Looking for advice/tips, especially the following:
Pros and cons? I'm in Wisconsin. 
Business regulations on the freshwater fish trade?
Marketing?
Sales platforms (Facebook, aquabid, Craigslist)?
Does anyone serve as a breeder source for an LFS (sell to them in "bulk" so they can mark it up)?

Thanks in advance for any thoughts, criticisms, advice!


----------



## Wis-Waterboy (Jul 18, 2013)

Check out local swaps too.
I wouldn't expect to make a huge profit, but you can definitely pay for the food and supplies. I sell Angelfish to a wholesaler, 3-4 hundred at a time. Stores will give you store credit, but can't see the value of store credit when their prices are so outlandishly high. Some people try to sell rare fish at high prices, some sell popular fish high qty. at low prices. Be sure you want to get involved because it will take up a lot more of your leisure time.


----------



## DJRansome (Oct 29, 2005)

Agree, you may pay for part of your hobby but unlikely to make a profit.


----------



## Narwhal72 (Sep 26, 2006)

Agree with the others. You will earn a little money. But not likely enough to be profitable. There are many good outlets for selling fish in Wisconsin though. Madison Area Aquatic Hobbyists has an auction at every meeting, Milwaukee Aquarium Society has 3 swaps and 2 auctions a year, and Green Bay Aquarium Society has several auctions and swaps a year also. Not sure if there is anything in Northwest or Western Wisconsin but there are also big clubs in Iowa and Minnesota that have swaps and auctions too.

Keep in mind that it's against the platform policies to sell live animals (including fish) on Facebook and Craigslist. Aquabid is about your only supported venue. I prefer selling locally or at swaps so I don't have to deal with shipping fish.

But I don't sell fish to make money. I just like the challenge of breeding fish. I sell them to make room for new fish.

Andy


----------



## fmueller (Jan 11, 2004)

Question: How can I make a small fortune with fish?

Answer: You start with a large fortune!


----------



## Thalas_shaya (Mar 10, 2014)

The website wetwebmedia.com has a lot of info on aquarium-based businesses and ideas for it. The CW is, as you see here, that you can't make any serious profit. The guy who runs Wet Web, Bob Fenner, gives talks on how to run a profitable business in the aquarium hobby, so look up videos of some of his talks!


----------

==*==

### Exercise 1
Name every Wisconsin aquarium club mentioned in the forum thread on selling bred fish.
### Exercise 2
Summarize the forum thread on selling bred fish in two sentences.
The data that comes next has no connection to the forum thread.

### Given data

==*==

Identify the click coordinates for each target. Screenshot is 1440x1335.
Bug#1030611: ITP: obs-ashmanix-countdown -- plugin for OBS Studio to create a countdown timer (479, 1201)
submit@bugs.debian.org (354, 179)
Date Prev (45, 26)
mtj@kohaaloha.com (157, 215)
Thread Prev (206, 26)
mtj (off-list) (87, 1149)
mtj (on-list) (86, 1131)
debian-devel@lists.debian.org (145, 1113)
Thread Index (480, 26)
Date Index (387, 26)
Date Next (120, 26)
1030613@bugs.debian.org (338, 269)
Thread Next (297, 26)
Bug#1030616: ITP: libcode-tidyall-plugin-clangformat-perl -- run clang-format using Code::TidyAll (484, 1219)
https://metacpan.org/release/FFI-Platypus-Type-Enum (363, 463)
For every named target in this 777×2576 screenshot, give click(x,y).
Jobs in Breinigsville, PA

==*==

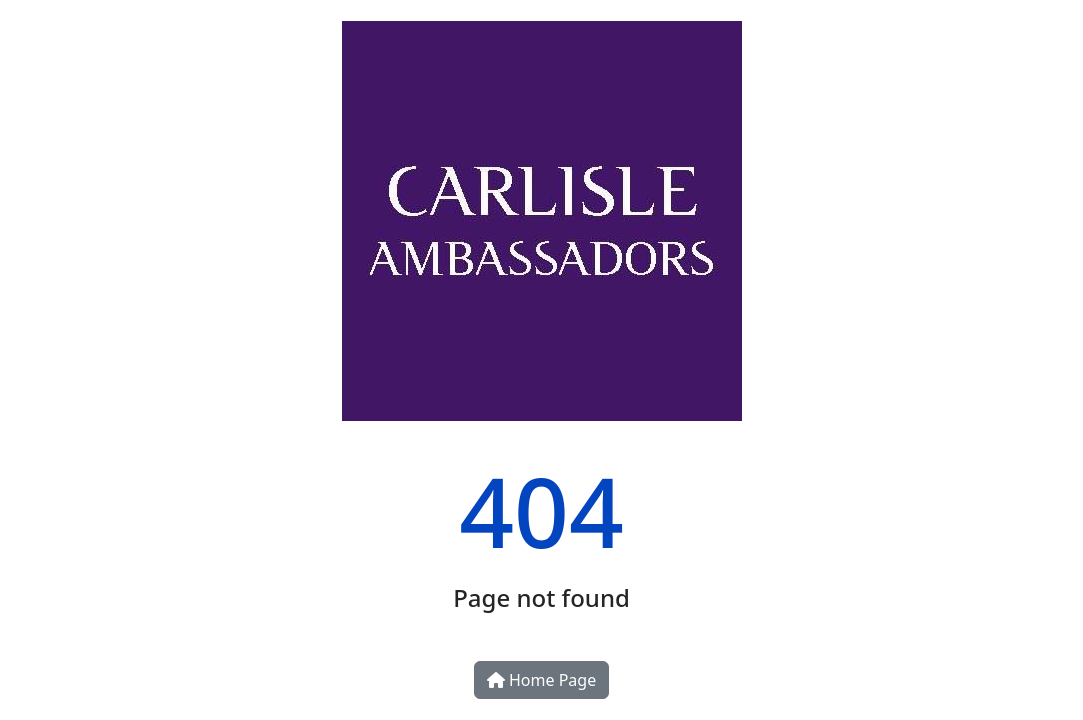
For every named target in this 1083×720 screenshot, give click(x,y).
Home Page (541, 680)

==*==

### Expected output 1
Madison Area Aquatic Hobbyists
Milwaukee Aquarium Society
Green Bay Aquarium Society

### Expected output 2
A hobbyist in Wisconsin asks for advice on selling bred fish, including regulations, marketing, sales platforms, and supplying a local fish store in bulk. Replies agree that selling fish can pay for food, supplies, or part of the hobby but is unlikely to turn a profit, and they point to local swaps, club auctions, Aquabid (since Facebook and Craigslist forbid selling live animals), and wetwebmedia.com.